Either way, their die is cast, and Joe Lacob and Peter Guber are now future former Oakland fixtures. Yes, they are quite fond of the exciting new real estate values and their exciting new unobstructed view of the bay, but it has long been assumed that the move would also entail changing the name back to “San Francisco” for the snob appeal.

Now Welts, who has overseen both arena projects (including the one at Piers 30 and 32 which ended up with the piers beating the Warriors in a rout), tells Comrade Poole that the San Francisco Warriors might not end up as the San Francisco Warriors after all.

“Four years ago, I think the conventional wisdom in our building here in Oakland was that yes, we should attach a city name to the team, then it becomes a more global franchise,” Welts marketing-gobbledy-gooked. “There was a lot of head-scratching four years ago about where the Golden State Warriors even played, in other parts of the world. What’s happened with the team over the course of the ensuing years, until today, has made the Warriors if not the preeminent, at least among the three best-known NBA franchises around the world. And everybody who didn’t know where the Golden State Warriors were four years ago, if you’re a fan today, anywhere in the world, you know where the Golden State Warriors are.”

In Oakland.

Now, the mic drop.

“The team’s success has caused us to really rethink whether or not that’s something we should or want to do,” he added. “I guess it’s fair to say there’s been no final decision made. But if you were a betting man, I think you would probably want to wager that the name might remain the same.”

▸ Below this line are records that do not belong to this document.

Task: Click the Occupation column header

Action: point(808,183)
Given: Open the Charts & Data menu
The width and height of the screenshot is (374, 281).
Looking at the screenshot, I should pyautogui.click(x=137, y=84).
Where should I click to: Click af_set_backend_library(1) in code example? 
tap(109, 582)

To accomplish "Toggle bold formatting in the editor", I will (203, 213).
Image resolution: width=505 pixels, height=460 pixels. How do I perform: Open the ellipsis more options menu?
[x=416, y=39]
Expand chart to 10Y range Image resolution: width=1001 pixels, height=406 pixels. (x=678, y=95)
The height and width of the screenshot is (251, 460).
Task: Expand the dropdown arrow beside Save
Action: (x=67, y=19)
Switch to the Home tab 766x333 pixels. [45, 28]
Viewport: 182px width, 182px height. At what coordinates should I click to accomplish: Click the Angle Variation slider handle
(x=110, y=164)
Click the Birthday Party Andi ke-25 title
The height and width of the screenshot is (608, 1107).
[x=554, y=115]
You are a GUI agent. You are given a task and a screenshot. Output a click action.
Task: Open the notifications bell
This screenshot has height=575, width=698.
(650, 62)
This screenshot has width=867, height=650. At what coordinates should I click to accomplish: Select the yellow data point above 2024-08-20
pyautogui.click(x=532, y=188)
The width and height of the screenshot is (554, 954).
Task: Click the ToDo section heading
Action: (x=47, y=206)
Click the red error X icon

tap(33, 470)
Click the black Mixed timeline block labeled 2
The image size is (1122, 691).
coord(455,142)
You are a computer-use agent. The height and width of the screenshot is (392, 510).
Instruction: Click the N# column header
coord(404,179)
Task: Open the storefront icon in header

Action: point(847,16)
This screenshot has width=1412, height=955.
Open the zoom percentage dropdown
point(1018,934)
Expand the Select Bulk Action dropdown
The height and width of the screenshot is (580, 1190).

Of course. Why not stay fictional when specificity might move fewer hoodies?

Then again, this is a team that in its 70 years has played home games in Philadelphia (the Arena, the Civic Center, Lincoln High School and Convention Hall), Hershey and Bethlehem PA, Atlantic City, Trenton, Collingswood and Camden NJ, and Saratoga Springs NY . . .

(a moment’s rest here to catch our breaths)

. . . and then after moving west in 1962, the Cow Palace, San Francisco Civic Auditorium and USF’s Memorial Gym, the Oakland Auditorium, San Jose Civic Auditorium, San Jose Arena, Richmond Auditorium, then Sacramento, Bakersfield, Fresno, San Diego, Eugene, Seattle, Phoenix and Salt Lake City.

In fact, and you can swindle the gullible at your neighborhood tavern with this one, the Warriors’ first game in San Francisco occurred almost three years before the team left Philadelphia. The Warriors played the visitors to the Minneapolis Lakers, who moved to Los Angeles a year later and had already played a regular season game at the Cow Palace earlier in the year, so this game, January 31, 1960, could have been considered a civic scouting trip for both teams as they sought new homes.

In other words, the Warriors are almost surely the most geographically vague team in the history of North American sports. Moreover, they are about to become the first team in sports history to go home for the third time under three different city names – Philadelphia, San Francisco and Krypton, or whatever the hell they want to call themselves this time.